Likewise, in another piece of intelligence provided by Israel on April 9, 2013, an Afghan national called Mir Agha was identified as a migrant smuggler who was tapped by the Quds Force to transport an operative across the Turkish-Greek border to stage an attack in Europe as part of clandestine operations planned by Iran. Police quickly identified the man as Mir Agha Karimi Sayed Karim (DOB Jan. 11, 1983) from the intel provided by Mossad. Iranian national Mohsen Bkhitari, resident in Istanbul’s Zeytinburnu district, was also found to be involved with Agha. When the probe was expanded, police intelligence discovered eight Turkish and two Afghan nationals in the smuggling network within a week, putting them under close surveillance.
The intelligence about the Quds Force’s active network in Turkey has not only come from Israel. Both the US and Arab nations’ intelligence services provided similar information to the Turkish side, asking for a further investigation on the tips they received. For example, MIT relayed information it received from a foreign agency on May 31, 2012 to Turkish police, seeking an investigation into a Quds Force-sanctioned attack against Saudi Arabian interests in Turkey. The intel included the names of three Lebanese nationals (Baqira Maliki, Sajad Gaemi Hastand and General Salehi) who would make a trip to Turkey on Kuwaiti passports, and one Iranian national named Mojtaba Mohammadi, who was leading the strike team.
A Turkish police intelligence document dated April 5, 2012 stated that the US had provided information that the Quds Force was plotting an attack and that Iranian nationals Daryoush Alampourshirazi and Abbas Rezaee had entered Turkey on Jan. 3, 2012. Turkish police tracked their whereabouts and cooperated with the US in foiling the plots. Likewise, on July 26, 2013, the Turkish Foreign Ministry received an intel note from the Saudi Arabian Embassy disclosing a possible attack on Saudi targets in Turkey by an armed Shiite group and requesting the beefing up of security around Saudi diplomatic missions in Turkey.
In April 2014, the 9th Criminal Chamber of the Supreme Court of Appeals upheld a ruling by the Ankara 11th High Criminal Court sentencing eight defendants who were convicted of killing Turkish journalists and academics Uğur Mumcu, Bahriye Üçok, Muammer Aksoy and Ahmet Taner Kışlalı and being members of the terrorist Tawhid-Salam organization to imprisonment in the Umut case where the IRGC network faced a serious crackdown in Turkey. The ruling emphasized that the Supreme Court of Appeals had defined Tawhid-Salam as an armed terrorist organization in a previous verdict and affirmed that members of the organization received military and political training in Iran prior to being sent to Turkey to commit terrorist attacks on key locations and figures.

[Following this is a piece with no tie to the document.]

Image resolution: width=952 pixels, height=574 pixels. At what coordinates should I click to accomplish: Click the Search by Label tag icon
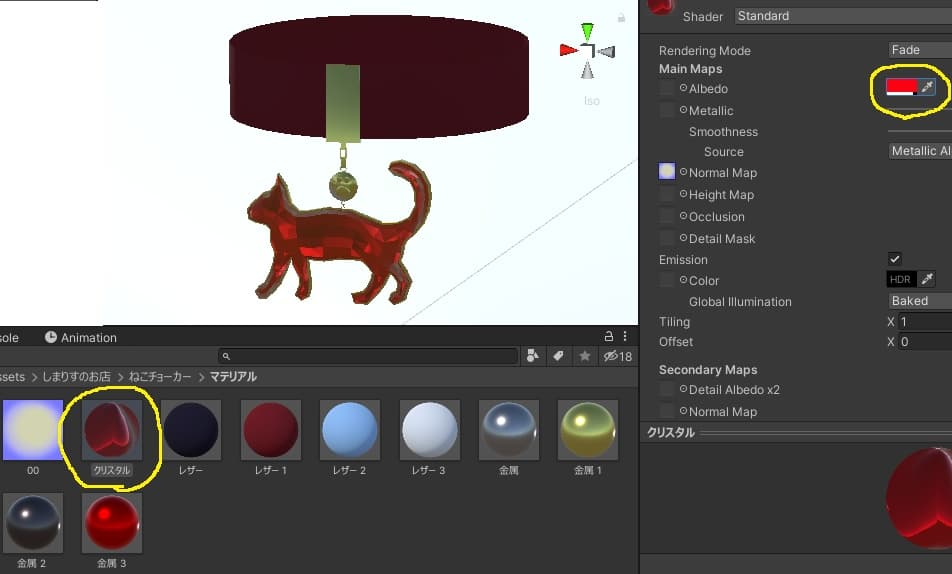(558, 356)
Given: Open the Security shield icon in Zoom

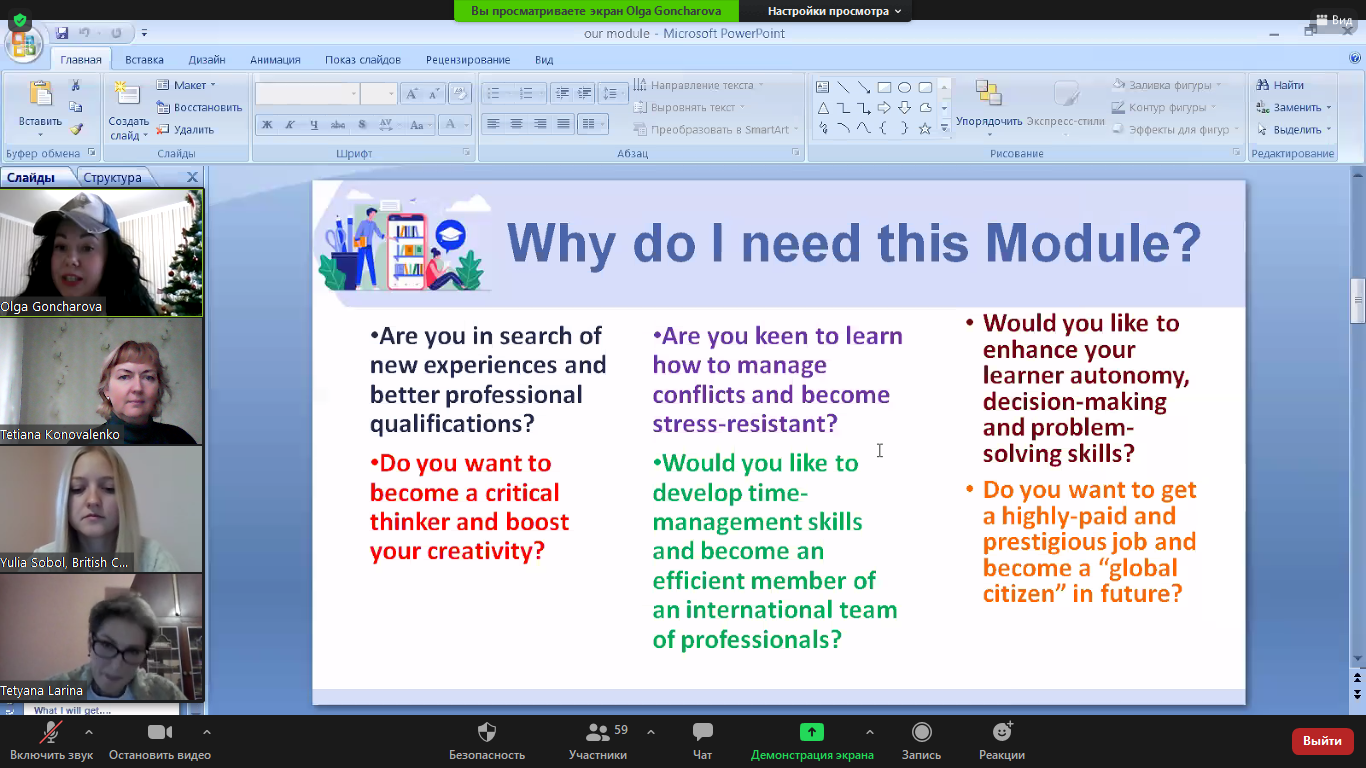Looking at the screenshot, I should click(486, 733).
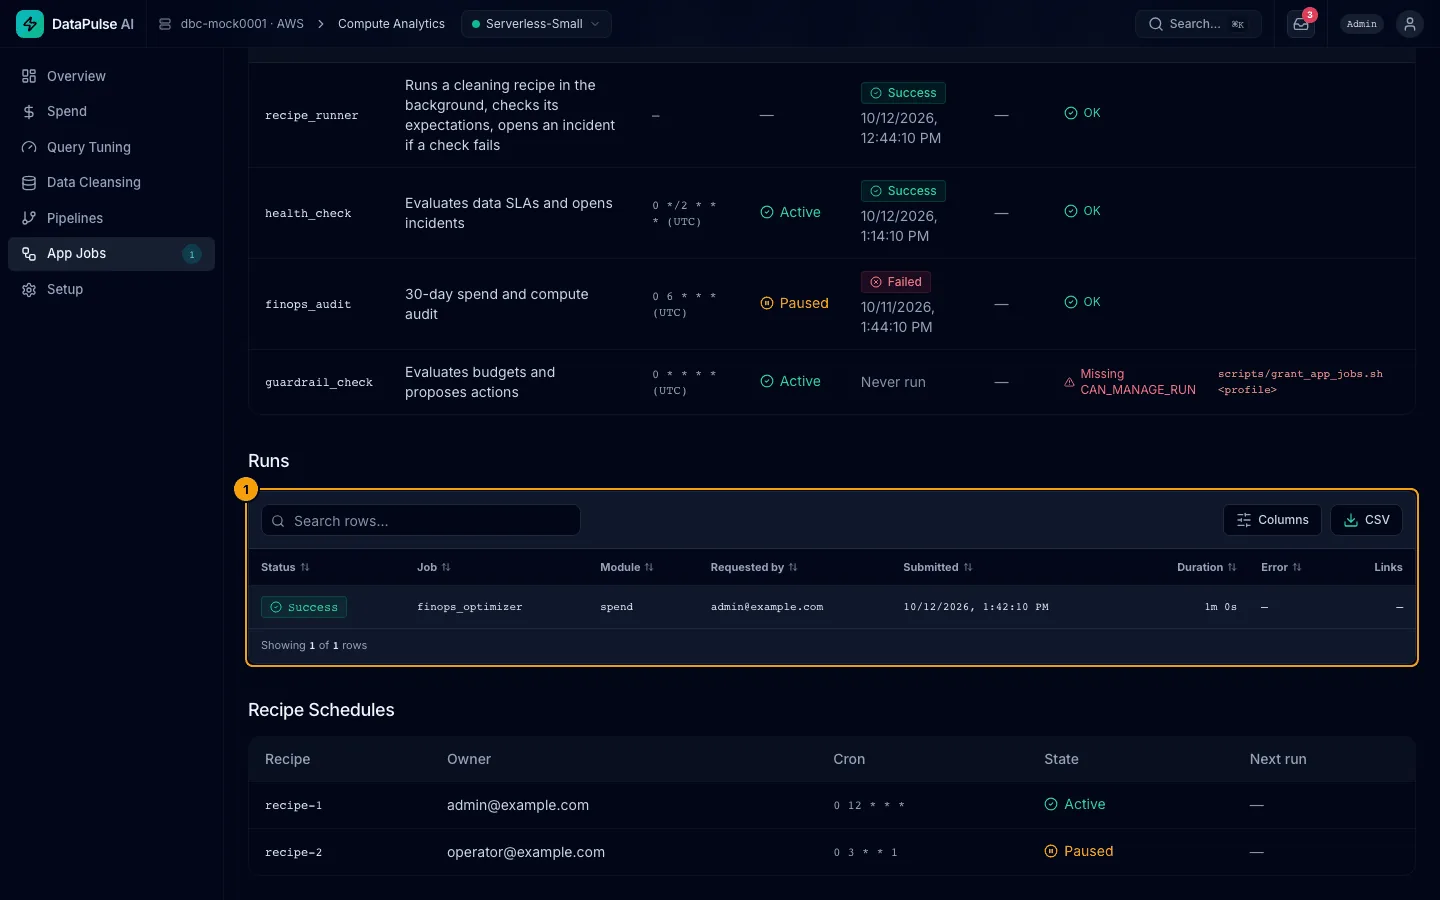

According to an Ankara court ruling in 2002, Tawhid-Salam was found to be responsible for the assassination of a number of journalists and academics in the 1990s, including Mumcu, Üçok, Kışlalı and several others. In its verdict the court sentenced three suspects to 12 years, six months’ imprisonment, while five suspects were sentenced to six years, three months. The defendants were charged with establishing and conducting the illegal Tawhid-Salam terrorist organization as well as the Iranian-based Quds Force terrorist organization.
The organization is also known for killing American, Saudi and Israeli diplomats as well as Iranian dissidents who sought refuge in Turkey. The Iranian intelligence-backed organization is also accused of staging a bomb attack that targeted the Israeli Consulate General in İstanbul’s Etiler district in 2011 in which then-38-year-old Ayten Bal lost her leg and seven others were injured. Initial investigations suggested the bombing was an act of terrorism committed by the Kurdistan Workers’ Party (PKK) due to the proximity of the blast to a police school building, but further investigation made clear that Tawhid-Salam had carried out the attack.
The attack was not the first. In 1996, Tawhid-Salam member Abdülhamit Çelik was convicted of killing two opponents of the Iran regime in Turkey and sentenced to 12 years, six months in prison, though he was released in 2004 following an amnesty agreement. More recent investigations have revealed that members of Tawhid-Salam, including high-ranking figures in Turkey, have been working on behalf of Iranian interests for a long time and that Iranian Revolutionary Guard Gen. Sayed Ali Akber Mir Vakili is leading the terrorist group.
As a result of police surveillance of Tawhid-Salam member Abdülhamit Çelik, Hakkı Selçuk Şanlı was identified as one of the founders of Tawhid-Salam. Çelik admitted in testimony given in May 2000 as part of the Tawhid-Salam probe that he had been trained in Iran to stage attacks in Turkey and conduct intelligence operations on behalf of Iran for over two months. During his testimony Çelik, who is also the owner of the Sena dental firm, acknowledged that the Iranian-based Quds Force obtained bombs from Çelik and staged attacks in Georgia and Thailand. A storage unit in İstanbul was rented by an Iranian with the Quds Force, Rızazade Metin, using a false identity.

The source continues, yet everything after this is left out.